▶ Passage fourni

___

Vous avez entrepris d'écrire
aussi en français ; comment se joue votre rapport à
la littérature dans vos deux langues d'expression ?
Ecrivez-vous les mêmes choses, et si tel n'est pas le
cas: à quoi est-ce dû?
Pendant longtemps, j'ai essayé
de comprendre le phénomène de l'écriture
en deux langues. J'écris souvent par jets (de la vapeur
s'échappant d'une marmite où bouillonne Dieu
sait quoi?), je veux dire que j'écris parfois jusqu'à
quelques dizaines de pages suivies. Et il arrive souvent que
cela commence dans une des deux langues, que cela saute ensuite
à l'autre langue, pour revenir plus loin à la
première langue - et ainsi de suite. Finalement, j'ai
renoncé à comprendre et je me limite à
dire: Pourvu que cela dure! Mais la promiscuité linguistique
n'est pas sans dangers et il faut souvent recommencer à
lire les classiques - dans les deux langues...
Il est rarissime de tomber sur un
texte qui pourrait s'épanouir simultanément
dans les deux langues - et lorsque cela se produit, il est
très difficile de choisir à quelle langue il
va appartenir...

___

▶ Extrait des données
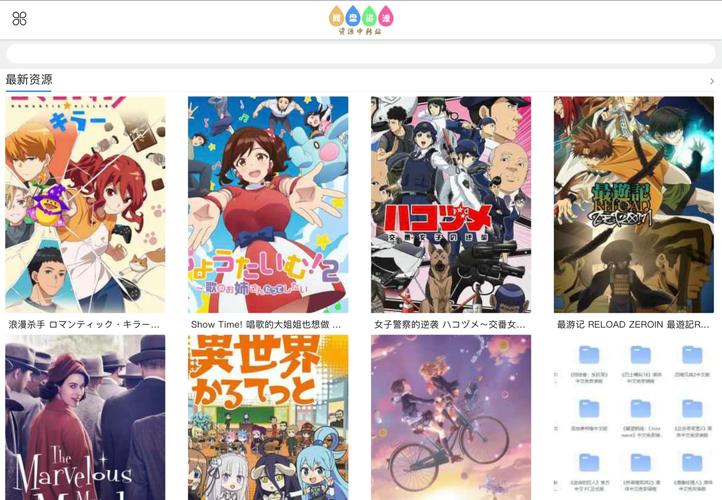Select the 最新资源 tab
The image size is (722, 500).
[29, 80]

___

▶ Objectifs
**1.** Répondez aux questions suivantes sur l'entretien consacré à l'écriture en deux langues.
(a) Comment la personne interrogée décrit-elle sa façon d'écrire ?
(b) À quoi a-t-elle fini par renoncer ?
(c) Que faut-il souvent recommencer à faire, selon elle ?
**2.** Prolongez l'entretien sur l'écriture en deux langues à partir de sa dernière phrase.

▶ Corrigé de l'exercice
**1.**
(a) Par jets, parfois jusqu'à quelques dizaines de pages suivies.
(b) À comprendre le phénomène de l'écriture en deux langues.
(c) À lire les classiques, dans les deux langues.

**2.**
En règle générale,
on n'écrit pas les mêmes choses dans les deux
langues - et bien des textes écrits dans une des deux
langues me paraissent porteurs d'une impossibilité
de transposition dans l'autre langue. Mon intuition me dit
que cela tient au fait que les deux langues ont des structures
différentes et que les thèmes possibles ne se
chevauchent jamais entièrement, certains d'entre eux
découlant l'Histoire, d'autres de la géographie:
comment parler de la mer lorsqu'on est montagnard? Et comment
parler de la montagne lorsqu'on est né et qu'on a vécu
ses premières années au bord de la mer?
Vous publiez ces jours un nouveau
recueil chez Samizdat, à Genève: Théorie
du phare. Pouvez-vous nous en dire quelques mots?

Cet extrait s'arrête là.